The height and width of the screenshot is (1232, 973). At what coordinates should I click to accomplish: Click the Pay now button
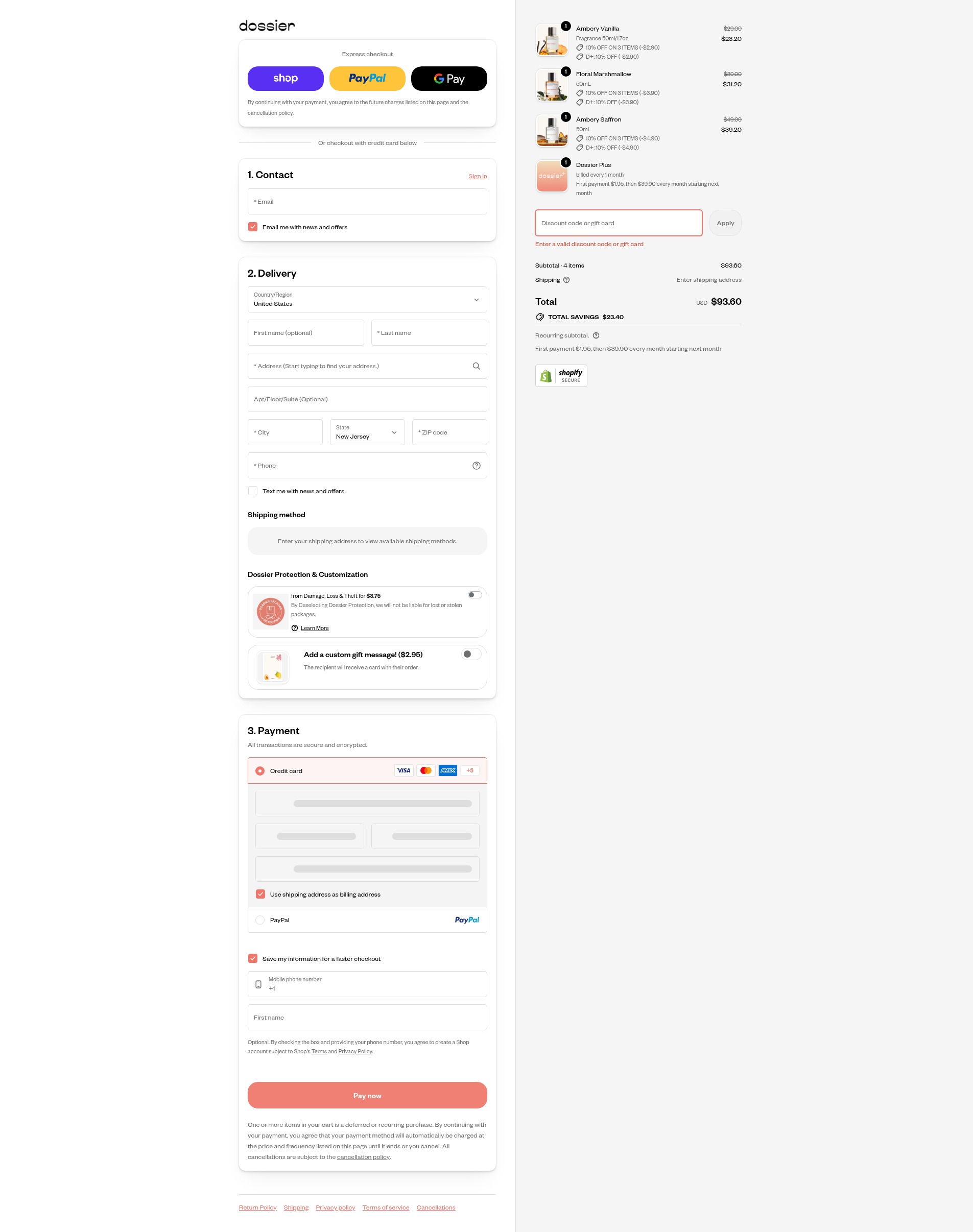click(x=367, y=1095)
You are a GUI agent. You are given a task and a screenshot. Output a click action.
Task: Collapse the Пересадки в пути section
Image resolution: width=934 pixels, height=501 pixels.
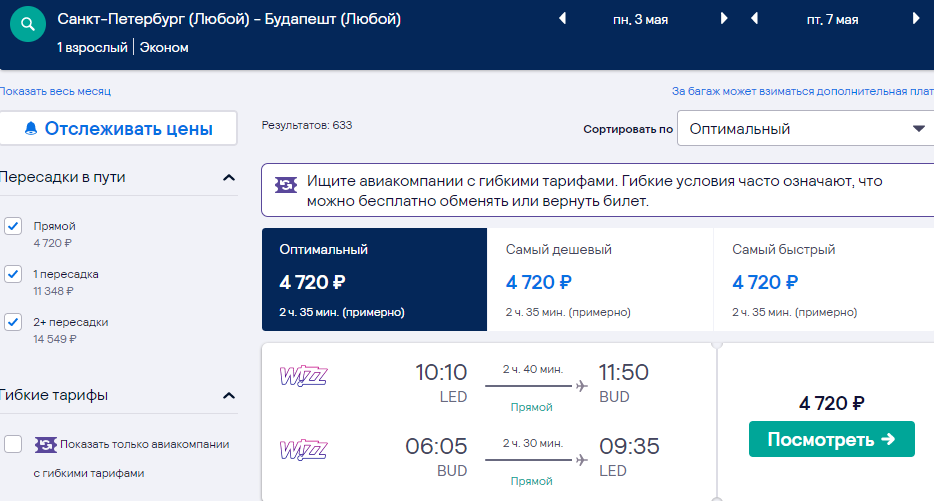click(229, 178)
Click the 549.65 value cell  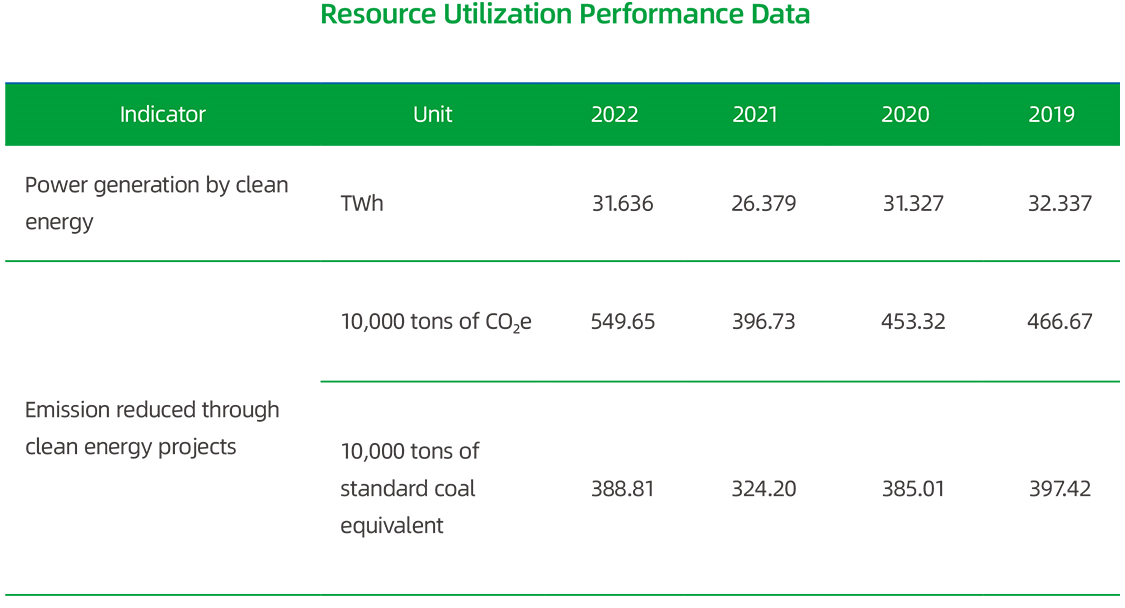[x=622, y=322]
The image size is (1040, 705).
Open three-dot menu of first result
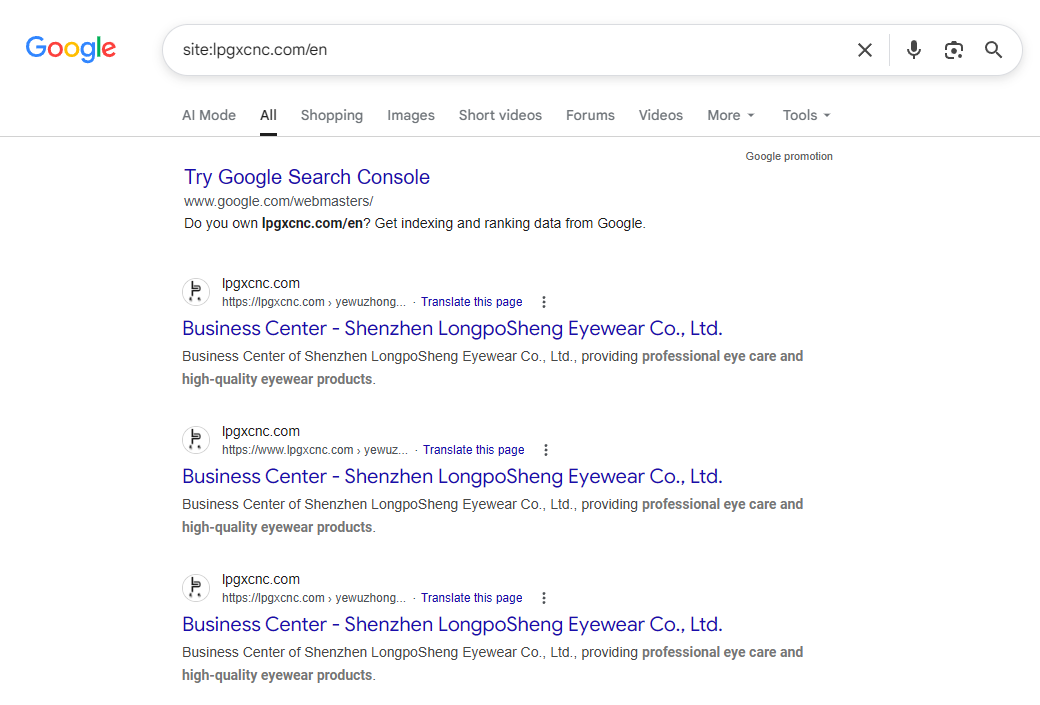[x=544, y=302]
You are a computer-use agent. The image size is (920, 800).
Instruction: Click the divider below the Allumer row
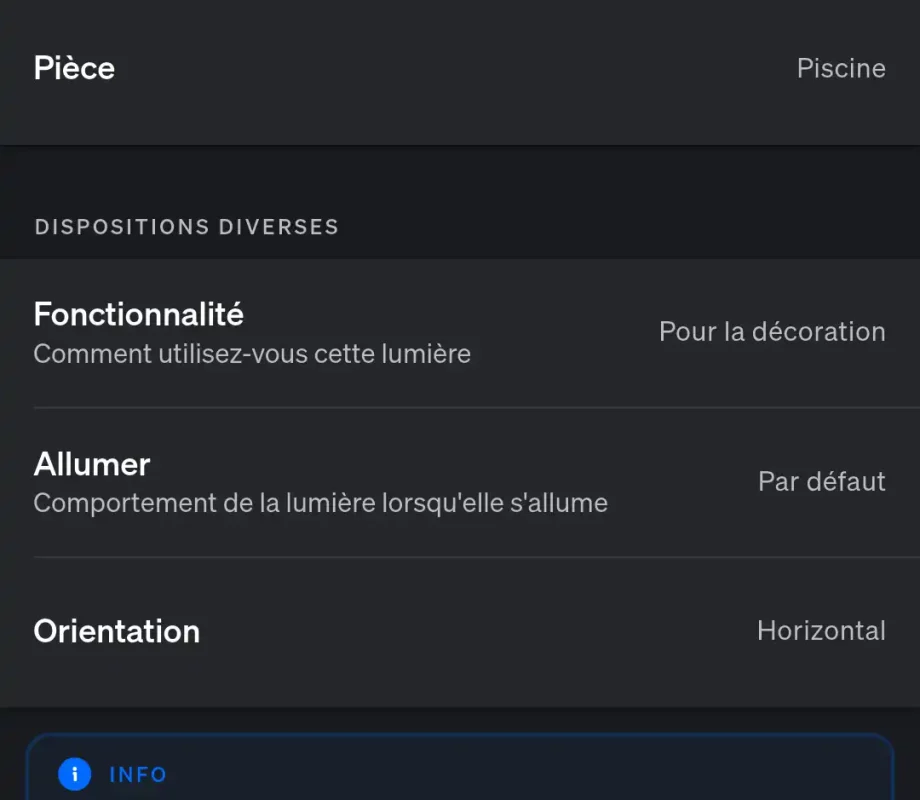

** Assigned task **
Check each line above for the word "size" and copy the ones that have it.

** Written solution **
The image size is (1040, 705).
You are a computer-use agent. The image size is (920, 800).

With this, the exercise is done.